1 Iyar 5763
WHY is it Wrong to Watch TV??
Dear Rabbi Orlofsky,
I am a senior at Bais Yaakov High School and have listened to one of R’ Orlofsky’s lectures and enjoyed it and liked what was said. Now I have a question that has always bothered me. I’ve been told over and over again how watching television is detrimental to one’s spiritual level. Personally, though, I don’t feel any affects from viewing the “microwave” (as it is being referred to in school). I try not to watch that much besides the news despite this feeling. I know what you are probably thinking: I really don’t have a strong desire to grow if this is truly how I feel. But I do want to grow and in order to do so I need to have a clear answer as to what is the underlying problem of television.
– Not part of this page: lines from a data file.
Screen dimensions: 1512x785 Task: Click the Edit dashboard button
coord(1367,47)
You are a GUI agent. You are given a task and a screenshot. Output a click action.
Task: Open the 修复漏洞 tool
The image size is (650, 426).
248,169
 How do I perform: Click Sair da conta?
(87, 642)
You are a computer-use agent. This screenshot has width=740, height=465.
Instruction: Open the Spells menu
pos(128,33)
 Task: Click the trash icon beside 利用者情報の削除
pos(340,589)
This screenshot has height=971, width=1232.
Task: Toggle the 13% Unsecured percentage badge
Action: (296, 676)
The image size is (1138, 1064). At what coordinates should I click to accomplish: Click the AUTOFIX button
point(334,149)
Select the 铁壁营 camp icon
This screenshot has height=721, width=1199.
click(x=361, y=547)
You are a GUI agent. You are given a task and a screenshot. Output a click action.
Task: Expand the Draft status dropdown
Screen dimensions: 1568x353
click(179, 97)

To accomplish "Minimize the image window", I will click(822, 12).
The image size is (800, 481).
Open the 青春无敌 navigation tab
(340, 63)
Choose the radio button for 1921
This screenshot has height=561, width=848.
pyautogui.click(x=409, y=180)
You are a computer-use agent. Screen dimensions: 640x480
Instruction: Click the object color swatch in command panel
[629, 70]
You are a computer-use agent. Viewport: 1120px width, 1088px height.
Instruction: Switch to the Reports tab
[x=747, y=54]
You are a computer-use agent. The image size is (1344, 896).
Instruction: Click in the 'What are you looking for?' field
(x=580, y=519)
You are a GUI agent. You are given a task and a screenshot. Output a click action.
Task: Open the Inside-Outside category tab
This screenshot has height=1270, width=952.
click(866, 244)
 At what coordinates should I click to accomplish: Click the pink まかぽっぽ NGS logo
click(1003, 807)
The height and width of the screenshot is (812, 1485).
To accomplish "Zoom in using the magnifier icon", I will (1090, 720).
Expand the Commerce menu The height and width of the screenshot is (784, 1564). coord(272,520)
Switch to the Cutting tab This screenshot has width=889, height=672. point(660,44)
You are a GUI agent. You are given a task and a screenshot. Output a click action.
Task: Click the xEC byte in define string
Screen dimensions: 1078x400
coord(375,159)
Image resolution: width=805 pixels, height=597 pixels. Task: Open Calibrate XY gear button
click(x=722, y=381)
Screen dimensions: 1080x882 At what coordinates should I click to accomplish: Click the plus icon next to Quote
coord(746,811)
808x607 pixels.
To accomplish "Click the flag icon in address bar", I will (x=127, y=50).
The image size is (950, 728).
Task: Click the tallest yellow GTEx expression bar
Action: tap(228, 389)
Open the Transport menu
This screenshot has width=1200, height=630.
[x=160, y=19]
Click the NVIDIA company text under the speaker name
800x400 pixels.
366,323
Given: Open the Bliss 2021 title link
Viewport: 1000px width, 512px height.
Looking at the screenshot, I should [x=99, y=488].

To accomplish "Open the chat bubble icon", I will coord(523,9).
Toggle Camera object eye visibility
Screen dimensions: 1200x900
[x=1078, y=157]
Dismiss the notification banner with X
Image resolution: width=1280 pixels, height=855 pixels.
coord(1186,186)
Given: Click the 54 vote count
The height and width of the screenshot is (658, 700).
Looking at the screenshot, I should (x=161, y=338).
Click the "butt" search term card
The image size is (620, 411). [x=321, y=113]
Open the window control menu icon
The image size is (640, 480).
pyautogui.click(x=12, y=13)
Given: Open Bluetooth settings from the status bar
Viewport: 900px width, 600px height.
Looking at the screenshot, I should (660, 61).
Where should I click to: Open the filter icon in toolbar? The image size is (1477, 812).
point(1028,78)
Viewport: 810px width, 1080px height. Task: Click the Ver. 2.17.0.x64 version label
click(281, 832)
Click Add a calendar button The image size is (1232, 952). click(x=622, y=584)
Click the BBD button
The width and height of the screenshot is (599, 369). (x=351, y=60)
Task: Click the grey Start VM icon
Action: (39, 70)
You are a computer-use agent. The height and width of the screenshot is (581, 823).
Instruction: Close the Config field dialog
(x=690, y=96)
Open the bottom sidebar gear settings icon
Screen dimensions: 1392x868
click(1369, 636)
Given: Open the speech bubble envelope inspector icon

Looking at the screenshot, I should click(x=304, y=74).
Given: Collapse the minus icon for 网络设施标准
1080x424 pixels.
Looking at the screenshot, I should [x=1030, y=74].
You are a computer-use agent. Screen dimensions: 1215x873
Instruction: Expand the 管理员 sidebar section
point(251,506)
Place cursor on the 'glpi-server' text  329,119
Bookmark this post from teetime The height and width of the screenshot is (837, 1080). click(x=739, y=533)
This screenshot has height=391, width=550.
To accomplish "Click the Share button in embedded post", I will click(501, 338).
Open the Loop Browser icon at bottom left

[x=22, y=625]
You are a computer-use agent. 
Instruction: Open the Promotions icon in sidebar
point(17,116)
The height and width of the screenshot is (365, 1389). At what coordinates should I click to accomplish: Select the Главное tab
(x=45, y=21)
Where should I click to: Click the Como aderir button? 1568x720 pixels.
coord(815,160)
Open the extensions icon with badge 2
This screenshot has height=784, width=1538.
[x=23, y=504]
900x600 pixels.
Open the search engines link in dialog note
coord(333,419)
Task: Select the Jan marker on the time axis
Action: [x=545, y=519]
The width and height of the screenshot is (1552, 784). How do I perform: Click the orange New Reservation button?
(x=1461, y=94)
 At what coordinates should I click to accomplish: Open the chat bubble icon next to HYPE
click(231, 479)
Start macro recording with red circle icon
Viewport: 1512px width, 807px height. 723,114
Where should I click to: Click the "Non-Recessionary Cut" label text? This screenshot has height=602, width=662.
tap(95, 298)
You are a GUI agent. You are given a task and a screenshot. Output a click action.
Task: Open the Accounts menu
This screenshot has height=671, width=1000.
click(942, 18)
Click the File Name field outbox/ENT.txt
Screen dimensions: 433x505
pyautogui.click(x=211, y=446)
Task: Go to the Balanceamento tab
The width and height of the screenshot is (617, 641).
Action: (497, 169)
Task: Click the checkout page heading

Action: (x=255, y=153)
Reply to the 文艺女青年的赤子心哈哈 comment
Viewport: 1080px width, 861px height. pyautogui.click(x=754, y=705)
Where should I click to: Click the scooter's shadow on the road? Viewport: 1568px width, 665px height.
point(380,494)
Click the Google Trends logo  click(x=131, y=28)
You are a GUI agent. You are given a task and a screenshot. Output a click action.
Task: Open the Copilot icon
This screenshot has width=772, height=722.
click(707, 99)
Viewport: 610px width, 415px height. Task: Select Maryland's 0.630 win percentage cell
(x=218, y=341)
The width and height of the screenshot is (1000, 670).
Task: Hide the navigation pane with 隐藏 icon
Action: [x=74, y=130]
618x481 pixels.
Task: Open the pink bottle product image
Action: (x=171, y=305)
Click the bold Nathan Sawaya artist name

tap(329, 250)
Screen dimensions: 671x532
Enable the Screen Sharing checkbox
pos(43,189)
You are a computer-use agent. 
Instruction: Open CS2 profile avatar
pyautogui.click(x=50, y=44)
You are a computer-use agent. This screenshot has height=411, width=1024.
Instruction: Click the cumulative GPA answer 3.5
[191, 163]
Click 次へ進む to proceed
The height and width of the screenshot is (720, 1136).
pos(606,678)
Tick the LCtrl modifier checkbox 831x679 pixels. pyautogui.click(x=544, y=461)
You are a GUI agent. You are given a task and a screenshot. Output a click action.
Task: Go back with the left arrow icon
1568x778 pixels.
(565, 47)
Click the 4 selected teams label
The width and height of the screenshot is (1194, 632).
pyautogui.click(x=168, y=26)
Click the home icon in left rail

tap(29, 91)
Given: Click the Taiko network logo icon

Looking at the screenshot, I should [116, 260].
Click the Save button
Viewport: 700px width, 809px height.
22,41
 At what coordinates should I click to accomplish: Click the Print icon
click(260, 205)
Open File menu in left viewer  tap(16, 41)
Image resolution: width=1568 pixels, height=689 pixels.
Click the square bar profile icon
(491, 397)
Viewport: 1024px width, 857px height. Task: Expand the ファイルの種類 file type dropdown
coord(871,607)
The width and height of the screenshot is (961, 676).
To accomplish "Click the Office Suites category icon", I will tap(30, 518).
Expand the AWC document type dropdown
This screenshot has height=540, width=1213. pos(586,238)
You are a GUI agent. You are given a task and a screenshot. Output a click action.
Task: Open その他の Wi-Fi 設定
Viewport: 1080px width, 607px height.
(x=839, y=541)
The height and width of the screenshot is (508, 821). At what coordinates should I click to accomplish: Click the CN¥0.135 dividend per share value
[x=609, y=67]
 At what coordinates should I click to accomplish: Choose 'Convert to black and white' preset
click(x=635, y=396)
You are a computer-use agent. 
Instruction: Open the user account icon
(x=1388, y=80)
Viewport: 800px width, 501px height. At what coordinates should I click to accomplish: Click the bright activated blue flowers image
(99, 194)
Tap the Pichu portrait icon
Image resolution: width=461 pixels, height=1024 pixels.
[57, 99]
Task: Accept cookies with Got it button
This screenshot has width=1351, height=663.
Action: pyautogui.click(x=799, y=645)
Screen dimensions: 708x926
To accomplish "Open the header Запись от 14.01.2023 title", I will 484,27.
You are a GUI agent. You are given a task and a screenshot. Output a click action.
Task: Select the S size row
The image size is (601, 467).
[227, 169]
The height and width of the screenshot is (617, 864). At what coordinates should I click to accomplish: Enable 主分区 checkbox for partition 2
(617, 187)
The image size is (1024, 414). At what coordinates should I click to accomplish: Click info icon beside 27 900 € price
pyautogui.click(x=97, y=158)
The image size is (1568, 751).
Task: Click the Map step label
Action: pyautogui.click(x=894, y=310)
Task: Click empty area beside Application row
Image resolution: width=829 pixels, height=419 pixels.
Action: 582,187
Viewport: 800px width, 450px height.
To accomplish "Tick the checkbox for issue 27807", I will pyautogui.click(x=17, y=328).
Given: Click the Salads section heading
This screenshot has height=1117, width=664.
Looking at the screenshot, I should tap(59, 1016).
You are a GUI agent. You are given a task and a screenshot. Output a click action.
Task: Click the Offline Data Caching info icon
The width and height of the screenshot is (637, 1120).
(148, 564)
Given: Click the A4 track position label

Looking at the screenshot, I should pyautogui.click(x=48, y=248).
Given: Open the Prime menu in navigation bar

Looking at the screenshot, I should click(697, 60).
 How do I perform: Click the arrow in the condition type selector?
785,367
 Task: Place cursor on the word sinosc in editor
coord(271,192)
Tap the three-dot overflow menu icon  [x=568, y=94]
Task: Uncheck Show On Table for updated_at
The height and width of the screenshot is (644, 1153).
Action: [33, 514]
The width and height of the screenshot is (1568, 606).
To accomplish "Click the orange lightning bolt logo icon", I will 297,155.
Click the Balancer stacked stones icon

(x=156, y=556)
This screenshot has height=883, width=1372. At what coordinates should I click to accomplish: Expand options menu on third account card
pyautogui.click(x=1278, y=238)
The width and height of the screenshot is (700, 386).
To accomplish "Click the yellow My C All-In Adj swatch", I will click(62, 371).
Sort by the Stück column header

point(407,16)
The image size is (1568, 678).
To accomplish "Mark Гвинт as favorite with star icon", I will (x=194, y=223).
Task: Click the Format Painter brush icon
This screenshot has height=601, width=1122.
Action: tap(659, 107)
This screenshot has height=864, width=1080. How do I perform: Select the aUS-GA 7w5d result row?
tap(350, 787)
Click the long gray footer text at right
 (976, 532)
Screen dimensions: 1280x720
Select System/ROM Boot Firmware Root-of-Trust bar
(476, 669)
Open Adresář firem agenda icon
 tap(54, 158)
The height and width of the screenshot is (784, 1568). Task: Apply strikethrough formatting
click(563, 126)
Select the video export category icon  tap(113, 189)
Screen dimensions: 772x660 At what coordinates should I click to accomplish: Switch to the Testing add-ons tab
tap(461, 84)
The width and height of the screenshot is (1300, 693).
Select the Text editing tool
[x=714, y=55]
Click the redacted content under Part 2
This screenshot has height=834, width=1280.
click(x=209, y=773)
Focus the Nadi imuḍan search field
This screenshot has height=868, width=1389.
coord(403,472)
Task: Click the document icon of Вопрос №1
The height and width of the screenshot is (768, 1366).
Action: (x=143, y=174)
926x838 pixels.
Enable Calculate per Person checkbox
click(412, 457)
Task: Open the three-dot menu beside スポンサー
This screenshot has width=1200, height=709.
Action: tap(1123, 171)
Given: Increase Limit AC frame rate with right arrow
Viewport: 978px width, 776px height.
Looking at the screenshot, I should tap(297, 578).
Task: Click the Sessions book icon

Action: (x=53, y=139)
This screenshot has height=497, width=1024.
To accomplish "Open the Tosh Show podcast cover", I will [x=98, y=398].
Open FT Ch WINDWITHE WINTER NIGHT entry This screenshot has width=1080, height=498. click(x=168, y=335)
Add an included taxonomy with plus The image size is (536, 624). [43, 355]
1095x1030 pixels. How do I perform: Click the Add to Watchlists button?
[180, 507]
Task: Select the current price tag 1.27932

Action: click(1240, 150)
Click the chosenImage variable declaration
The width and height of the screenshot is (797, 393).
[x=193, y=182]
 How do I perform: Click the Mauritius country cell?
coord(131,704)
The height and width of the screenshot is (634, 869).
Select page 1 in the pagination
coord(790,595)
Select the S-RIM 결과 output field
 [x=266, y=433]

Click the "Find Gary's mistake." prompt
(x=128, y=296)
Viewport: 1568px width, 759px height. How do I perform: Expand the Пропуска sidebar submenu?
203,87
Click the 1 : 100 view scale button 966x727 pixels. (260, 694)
Name withheld upon request
Let me begin by saying that I am a confessed TV addict. I grew up with a TV and to this day I find the effect on me hypnotic. As soon as I arrived home, I would flip on the TV regardless of what was on. The proof is that I can still recite entire sections of dialogue from “Gilligan’s Island”.
The easy thing to do at this point would be to quote many people smarter and holier and more knowledgeable than myself who say it is assur to watch TV. But that is not your question. You want insight into the why. So from personal experience let me share with you why people shouldn’t watch TV.
When the shows on television were “I Love Lucy” and “Father Knows Best” content was still an issue. Television has tremendous power to influence people with a message, sometimes good and sometimes bad. For example, when Fonzy, the near supernatural character on “Happy Days” applied for a library card, local libraries reported being flooded with requests for library cards. After all, who wouldn’t like to be like the Fonz? But of course, Fonzie was essentially a high school dropout involved in various illegal activities. Do we want him as a role model?
The message in the 1950’s and 60’s however was be an American. TV dripped Americana. Some of those values, like citizenship, were good. Some, like having boyfriends and girlfriends, going to dances, etc. were not. But the values came across and were incorporated nonetheless. Note the terrible problem mechanchim had at that time to get boys to grow payos! Crew cuts were in.
Today however, it’s not even a question. One would be hard pressed to find a sitcom that doesn’t have sex as part of the plot. Some more graphic, some less, but certainly prevalent. Network television has already relaxed the rules related to nudity and obscene language. Things will only get worse from here.
You say that you only watch the news, but what passes for news is somewhat questionable. I was in the US this past November and one of the major stories involved the fashion show that was going to be presented by Victoria Secrets lingerie. I had to turn off the radio; what it was like on television, I don’t even want to imagine.
Other stories that I wouldn’t want to read in a newspaper, never mind on television involves people like Monica Lewinsky, John Wayne Bobbitt, Donna Rice, Mrs. Guilliani, and unfortunately too many more that come to mind. Should we be seeing these things? Do we really think it doesn’t affect us?
The average Bais Yaakov High School today has many students wrestling with values that they have incorporated from television shows and characters. These attitudes carry over into our marriages, as many people want “TV marriages”. They want to fall in love, be entertained, and have everyone looking good. When their reality doesn’t meet their expectations, they feel unhappy, unfulfilled; many even consider looking outside of marriage for what they think reality should be.
Hashem blessed us with the ability to shut our eyes. We can’t close our ears – we need to listen. We can’t close our noses – we need to smell. But we can, and must, shut our eyes. An image, once seen, is forever engraved on our brain. We can never remove it. How many murders do you think we should see? I don’t mean hear about; that’s bad enough. I mean actually witness with our own eyes. I was once driving through Long Beach and saw some police cars. Out of curiosity I looked; and I will never forget the grisly sight of a dead human body. It haunts me to this day. Images appear quickly; often before we have a chance to turn away. Why play mind games with ourselves?
This I know personally; TV is addictive. In almost every home with a TV, people sit and stare at the tube for hours. The average child spends more time watching TV than they do in school. Now you may feel that you are not addicted. In that case it should be a cinch for you to stop!
Torah is based on facing the reality of life. Television, even the news, is based on escapism. People tell me that they aren’t really escaping, they are just relaxing. But I have seen time and time again that people don’t do what they are supposed to because the TV is on. “Just a second,” they say and continue watching, oblivious to the things and people around them.
Having made the above points, there is another point that is more esoteric. A home without a TV is a different home. Without all the other points, the fact is that when people choose to have a TV in their home, they are making a statement about themselves as people and the type of home they want.
I once spoke to a frum young lady who told me that she was about to get married and she told her chasan that she didn’t want a TV in the house. Instead she was going to get a VCR and a monitor and when they wanted to, they would rent videos. I told her I would rather she went to a movie theatre to watch movies and keep her home as a makom kodesh. Not in my house.
I hope some of these ideas will be meaningful to you and perhaps help you to make a positive decision in your life.